On August 18, 2016, the Securities and Exchange Commission (the “SEC”) approved a proposal by the Financial Industry Regulatory Authority, Inc. (“FINRA”) for instituting a separate set of rules (the “CAB Rules”) for broker-dealers that meet the definition of a “capital acquisition broker” (“CAB”). While these new rules offer some regulatory relief for broker-dealers seeking to engage in limited capital raising activities they may not entice many private placement firms, if currently exempt, to register or, if currently registered, to convert from full-fledged FINRA membership.

In its proposal to the SEC, FINRA created a new category of “capital acquisition broker” to ease regulation of firms that exclusively deal with corporate financing, mergers and acquisitions advice, raising debt and equity capital in private placements with institutional investors, and/or providing advisory consulting services for companies in need of assistance with strategic and financial alternatives. FINRA recognized that such firms do not engage in many of the types of activities typically associated with traditional broker-dealers (e.g., they do not act as introducing brokers with respect to customer accounts, handle customer funds or securities, accept orders to purchase or sell securities either as principal or agent for the customer, exercise investment discretion on behalf of any customer, or engage in proprietary trading of securities or market-making activities). Although CABs will be subject to a separate set of membership application rules, they will still be governed by FINRA’s By-Laws and the general FINRA rules that apply to all member firms.

A CAB applicant will follow modified procedures for membership – e.g., it will have to state in its application that it intends to operate solely as a CAB; and an existing FINRA firm can change its status to a CAB without either a New Member Application (“NMA”) or a Change in Membership Application (“CMA”). Further, if during the first year following an existing FINRA member’s decision to become a CAB the firm seeks to terminate its status as such and continue as a full FINRA member, the CAB may notify FINRA of this change without having to file an application for approval of a material change in business operations. FINRA’s staff may approve the membership applications of a new CAB within 180 days of its filing.

There are many restrictions on the business conducted by CABs.
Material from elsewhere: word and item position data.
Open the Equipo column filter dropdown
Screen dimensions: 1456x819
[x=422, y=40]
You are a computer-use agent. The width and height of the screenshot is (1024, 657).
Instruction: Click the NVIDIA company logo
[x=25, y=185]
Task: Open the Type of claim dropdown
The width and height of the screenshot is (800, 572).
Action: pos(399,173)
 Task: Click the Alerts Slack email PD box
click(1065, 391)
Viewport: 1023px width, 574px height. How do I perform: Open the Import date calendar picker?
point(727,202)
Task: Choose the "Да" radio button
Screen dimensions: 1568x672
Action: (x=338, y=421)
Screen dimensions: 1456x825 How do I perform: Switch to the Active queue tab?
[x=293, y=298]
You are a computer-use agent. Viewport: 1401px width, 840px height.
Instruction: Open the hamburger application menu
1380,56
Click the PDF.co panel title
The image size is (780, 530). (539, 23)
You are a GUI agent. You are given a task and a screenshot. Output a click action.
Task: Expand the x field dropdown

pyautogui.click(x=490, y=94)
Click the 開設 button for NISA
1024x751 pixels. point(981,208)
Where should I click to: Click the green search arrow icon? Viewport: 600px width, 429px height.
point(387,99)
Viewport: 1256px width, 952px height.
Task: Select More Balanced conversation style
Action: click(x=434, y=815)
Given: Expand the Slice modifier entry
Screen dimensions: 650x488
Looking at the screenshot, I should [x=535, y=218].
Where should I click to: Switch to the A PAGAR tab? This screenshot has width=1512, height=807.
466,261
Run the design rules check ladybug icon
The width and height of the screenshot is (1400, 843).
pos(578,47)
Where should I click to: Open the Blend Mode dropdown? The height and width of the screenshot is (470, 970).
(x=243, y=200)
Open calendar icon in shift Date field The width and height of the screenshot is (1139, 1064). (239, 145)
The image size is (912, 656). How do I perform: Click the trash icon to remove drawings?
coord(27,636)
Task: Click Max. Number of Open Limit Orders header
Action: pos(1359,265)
Associated persons of a CAB are prohibited from participating in any manner in a “private securities transaction” (transactions outside the regular course or scope of an associated person’s employment for which no selling compensation is received). A CAB is not permitted to act on a principal basis in a securities transaction, but may qualify, identify, solicit or act as a placement agent or finder in securities transactions on behalf of an issuer in connection with a sale of newly-issued, unregistered securities to institutional investors or on behalf of an issuer or control person in connection with a change of control of a privately-held company.

CABs may only effect securities transactions for the transfer of ownership and control of a privately-held company to a buyer that will actively operate the business conducted with the assets of the company in accordance with the terms and conditions of an SEC rule, release, interpretation or “no-action” letter. FINRA indicated that these narrow circumstances will either involve institutional parties that are generally capable of negotiating fair prices or involve the sale of a business as a going concern. Further, CABs are not permitted to collect principal, dividends or interest, or providing safekeeping or custody services. CABs are also prohibited from engaging in “chaperoning” activities that enable foreign broker-dealers to serve U.S. clients without registration.